1. Field of the Invention
The invention generally relates to methods of using hepatocyte growth factor (HGF) mimics to treat dementia and Parkinson's disease.
2. Background of the Invention
Dementia
There are approximately 10 million diagnosed dementia patients in the United States alone and that number continues to grow every year as the population ages. The costs of treatment and care of these patients are in excess of $70 billion annually and are increasing rapidly. Unfortunately, the current treatment options for the management of dementia are severely limited and largely ineffective. The lack of treatment options for a burgeoning health problem of this magnitude necessitates that new and innovative therapeutic approaches be developed as quickly as possible.
At its core dementia results from a combination of diminished synaptic connectivity among neurons and neuronal death in the entorhinal cortex, hippocampus and neocortex. Therefore, an effective treatment would be expected to augment synaptic connectivity, protect neurons from underlying death inducers, and stimulate the replacement of lost neurons from preexisting pools of neural stem cells. These clinical endpoints advocate for the therapeutic use of neurotrophic factors, which mediate neural development, neurogenesis, neuroprotection, and synaptogenesis. Neurotrophic factors have been considered as treatment options for many neurodegenerative diseases including Alzheimer's disease.
Parkinson's Disease
A treatment option long considered for Parkinson's disease (PD) has been the application of growth factors with the intention of halting disease progression, restoring lost function, or hopefully both. However, this dream has gone largely unfulfilled at the level of clinical medicine because of limitations related to brain delivery and costs. Growth factors are universally large proteins that are both metabolically labile and too large to pass the blood-brain barrier (BBB). As such, most approaches to delivery have utilized gene therapy methods with the hope that the growth factor will be expressed in the correct location at a high enough concentration and for a long enough period to provide clinical relief. Although a number of creative and successful approaches in animal models have been employed to deliver growth factors (e.g. GDNF) to the brain, these methodologies are technically complex and prohibitively difficult to bring to practice with large numbers of patients.

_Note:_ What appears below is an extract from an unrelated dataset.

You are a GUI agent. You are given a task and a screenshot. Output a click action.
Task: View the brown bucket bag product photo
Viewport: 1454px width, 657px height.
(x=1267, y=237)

Unfortunately, the direct use protein neurotrophic factors as therapeutic agents has at least two serious limitations: 1) their large size and hydrophilic character preclude blood-brain barrier permeability (BBB); and 2) the need to manufacture such proteins by recombinant methods at high cost would limit their widespread use.
It would be a boon to have available molecules with growth factor activity which are orally active, display profound growth factor activity, and yet are inexpensive to synthesize, for the treatment of dementia and PD.